Saved entries:
______
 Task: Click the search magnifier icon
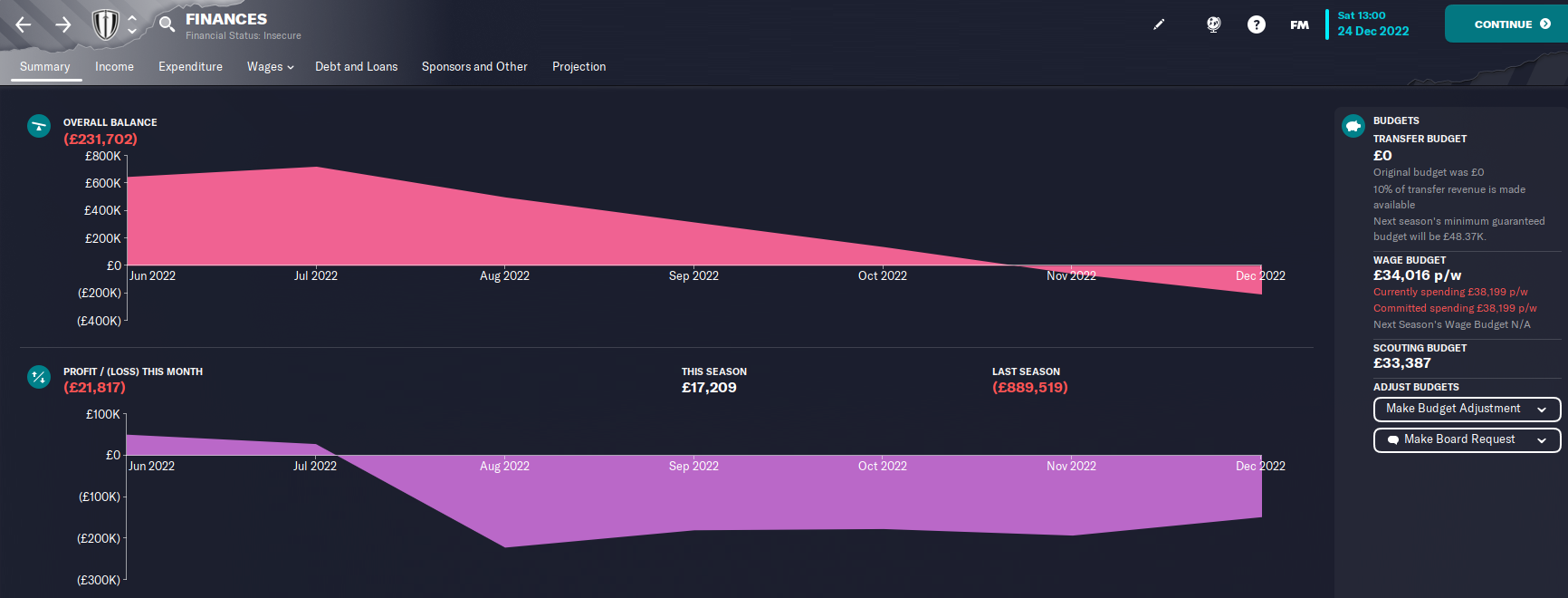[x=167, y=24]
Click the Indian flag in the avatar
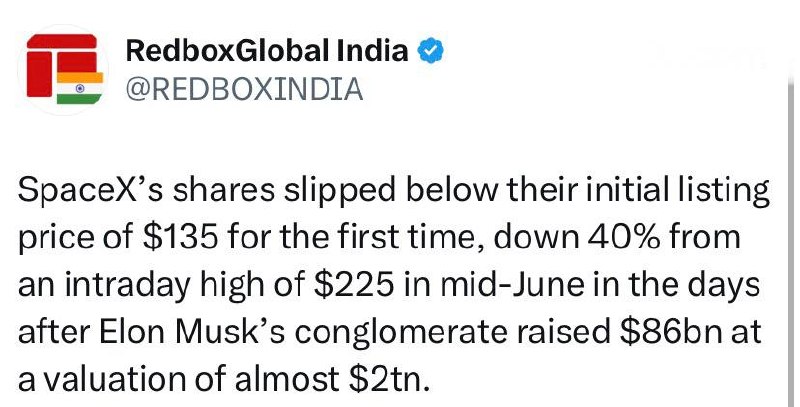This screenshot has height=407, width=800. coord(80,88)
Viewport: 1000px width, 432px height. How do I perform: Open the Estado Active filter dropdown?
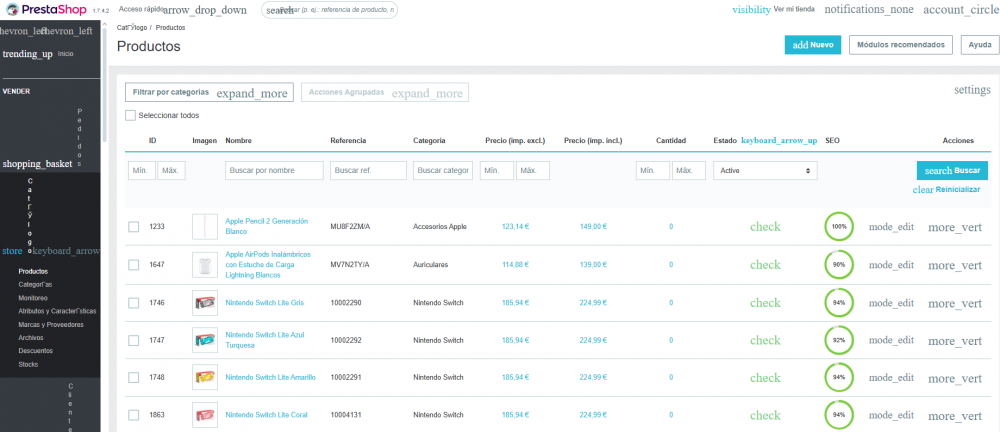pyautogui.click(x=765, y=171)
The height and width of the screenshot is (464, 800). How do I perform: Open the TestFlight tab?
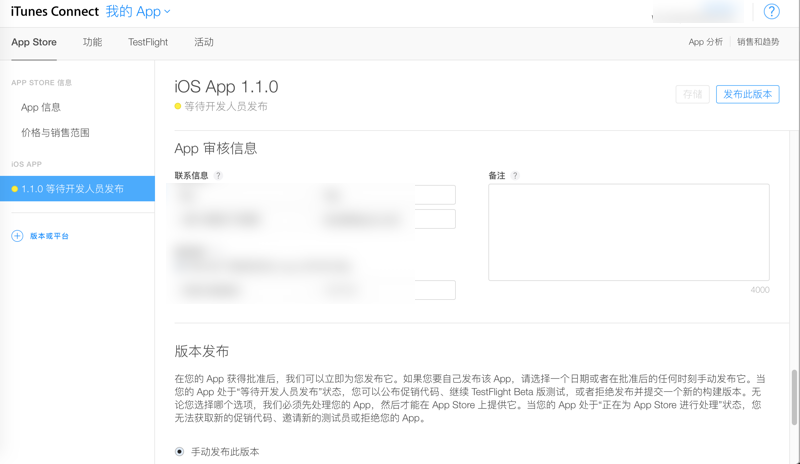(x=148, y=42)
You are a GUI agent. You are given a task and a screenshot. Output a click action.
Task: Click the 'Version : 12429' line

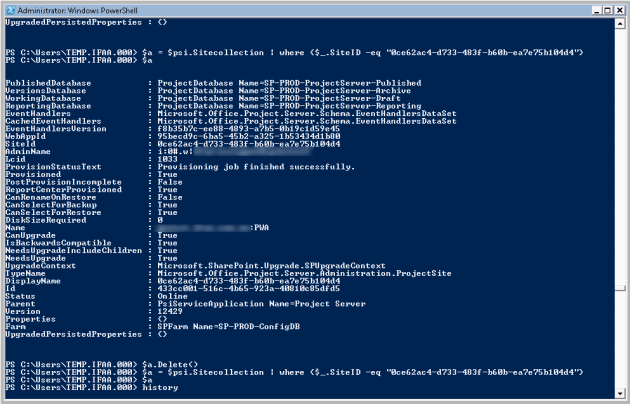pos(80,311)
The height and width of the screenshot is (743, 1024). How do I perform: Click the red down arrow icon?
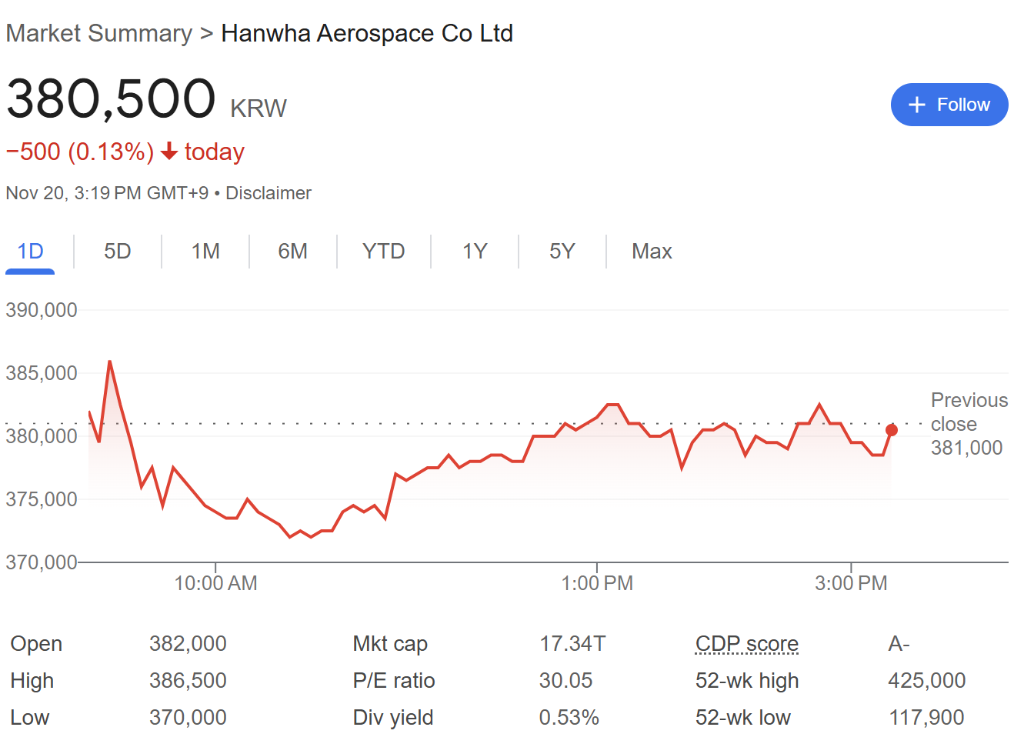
______
AIM OF THE TASK:
Your answer must be an exact copy of the records above, with every picture left out.

THE COMPLETED TASK:
 Task: Click the search magnifier icon
[x=167, y=24]
Click the Indian flag in the avatar
This screenshot has height=407, width=800. coord(80,88)
Viewport: 1000px width, 432px height. How do I perform: Open the Estado Active filter dropdown?
pyautogui.click(x=765, y=171)
The height and width of the screenshot is (464, 800). How do I perform: Open the TestFlight tab?
(x=148, y=42)
You are a GUI agent. You are given a task and a screenshot. Output a click action.
Task: Click the 'Version : 12429' line

pos(80,311)
The height and width of the screenshot is (743, 1024). How do I perform: Click the red down arrow icon?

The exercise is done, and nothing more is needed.